If a section on the 24 HR flowsheet does not apply to the patient it is okay to indicate "N/A" in that section.

  • True
  • False

What are three purposes of nursing documentation?

  • Communicate patients’ progress to other health care providers
  • It is a professional standard of nursing
  • Reflects nursing care provided and the patient's response
  • Monitor a patient's progress
  • To provide evidence in case of legal actions
  • Demonstrate adherence to accreditation standards

A patient has a fall on the unit. Which is the best example of charting by exception for this situation?

  • 1310 D: pt found on floor beside bed. A: Returned to bed. Dr. Notified. RN
  • 1310 D: pt found sitting on the floor beside bed. VS stable. Denies any injuries. A: pt assisted into bed. Dr. Smith notified. Will monitor. PSLS completed and family informed. RN
  • 1310 D: pt found sitting on floor beside bed. Head to toe assessment completed. Pt states she "slipped when getting up". Denies any injuries. A: pt able to get into bed with assistance. Call bell placed within reach and pt instructed to call for assistance when getting up. Dr. Smith notified. No new orders received. Pt's daughter Kim notified of fall. Will monitor. 1430 R: Pt VS remain similar to baseline. Denies pain or discomfort at this time. RN
  • 1310 D: pt found sitting on floor beside bed wearing patient gown. Roommate says the patient "must have fallen when she was going to the bathroom". Pt states she "slipped when getting up". Denies any injuries. A: pt able to get into bed with assistance of writer and Steve, the full time PCA. Call bell placed within reach and pt instructed to call for assistance when getting up. Dr. Smith notified and stated, "that's unfortunate". No new orders received, though the writer thinks an xray is needed.

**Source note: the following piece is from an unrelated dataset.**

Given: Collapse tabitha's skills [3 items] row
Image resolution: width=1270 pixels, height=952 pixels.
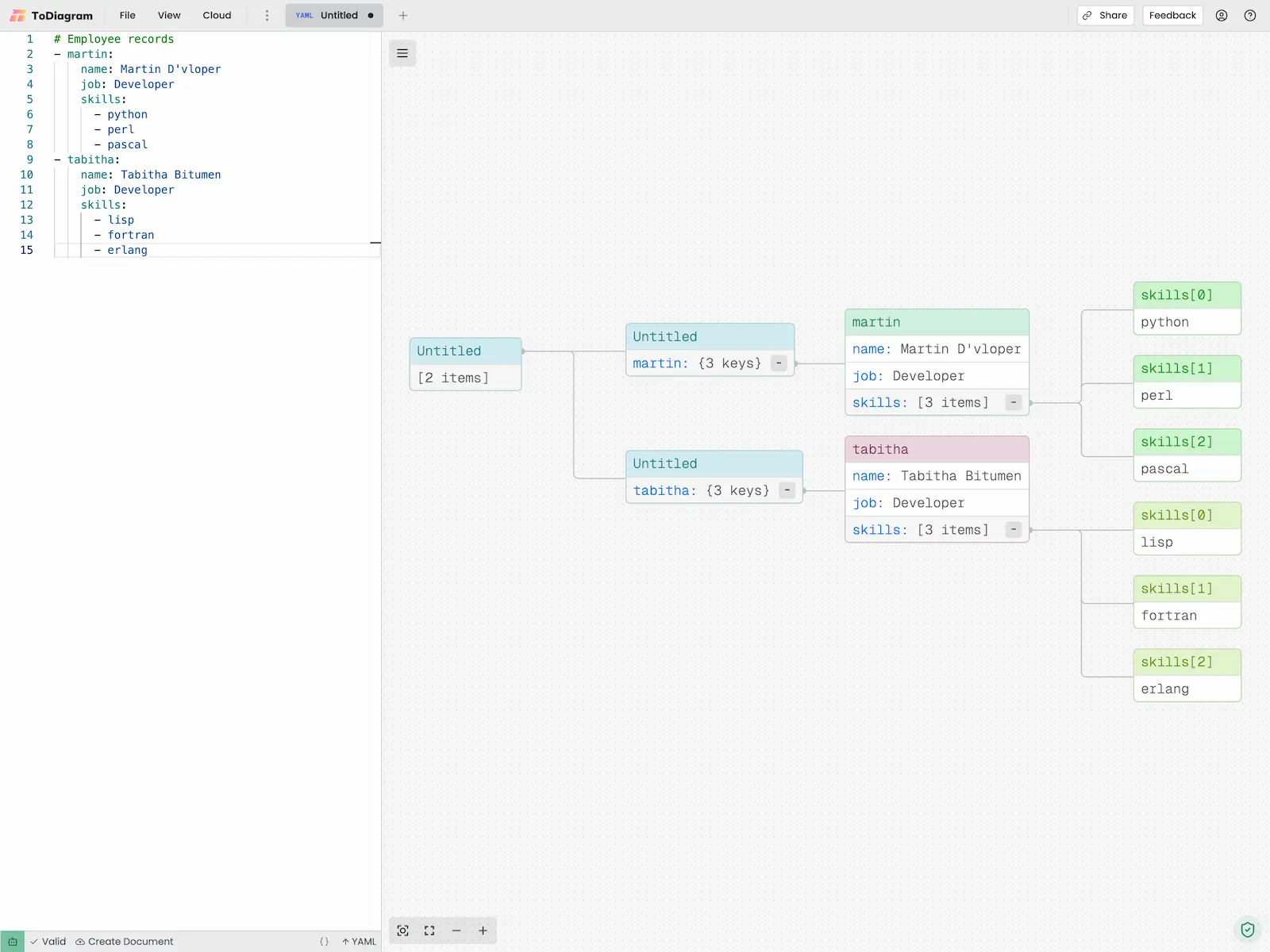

Pt's daughter Kim is called on her cell phone and notified of the fall. Will monitor. 1430 R: Pt VS remain similar to baseline each time writer takes them. Pt denies any pain or discomfort and refused the Tylenol writer thinks she should take. RN

What does the DAR charting format refer to?

  • Data, Assessment, Reason
  • Data, Action, Response
  • Data, Assessment, Response
  • Document, Action, Response

When documenting medication administration, it is necessary to document in the nurses' notes, as well as the MAR, the med dose given, what time the med was given, and the route it was given.

  • True
  • False

The nurse assesses her patient and finds him to be oriented to person, place and time with no evidence of delirium. When she goes to document, she notices the delirium screen has not been completed. What three actions should the nurse take?

  • Nothing. The patient is not delirious so the delirium screen is not required.
  • Complete the screen and document her current CAM assessment on the delirium screen.
  • Talk to the Nora, the nurse from the previous shift, to determine why the screen was not completed.
  • Review the delirium protocol to verify her understanding of the protocol.
  • Tell the CNL that Nora is lazy.
  • Ask her colleagues if they know whether Nora has problems at home because it is affecting her work.

Beth and David complete a complex dressing change on a patient. Beth notices David documented incorrectly about the wound. To help David, Beth crosses out the error and corrects it for him. When she tells David what she has done he becomes angry. Why?

  • David is embarrassed that he made an error.
  • It is illegal to alter another nurse's documentation
  • David thinks Beth is wrong in her assessment, not him.
  • Beth is a busy body who can't keep your nose out of his business.

Choose the words or phrases that are appropriate to use when documenting.

  • Stable
  • Moaning
  • Seems like
  • Auscultated
  • Mumbling
  • Soft BP
  • Severe
  • Pt said, "Slept well"
  • Reddened
  • Crying
  • Depressed
  • Normal
  • PSLS was completed
  • Pain 6/10
  • Moderate amount
  • Satisfactory
  • +2 edema
  • MD aware

Summary

Summary

You have completed the module. 

Over the next several months audits will be conducted to monitor the state of nursing documentation. We encourage you to follow up with your colleagues if you notice any documentation that does not meet the standards set for our units.


Audits will be conducted over the next little while to monitor documentation. Huddles will be held over the next several months focusing on documentation. Please try to attend.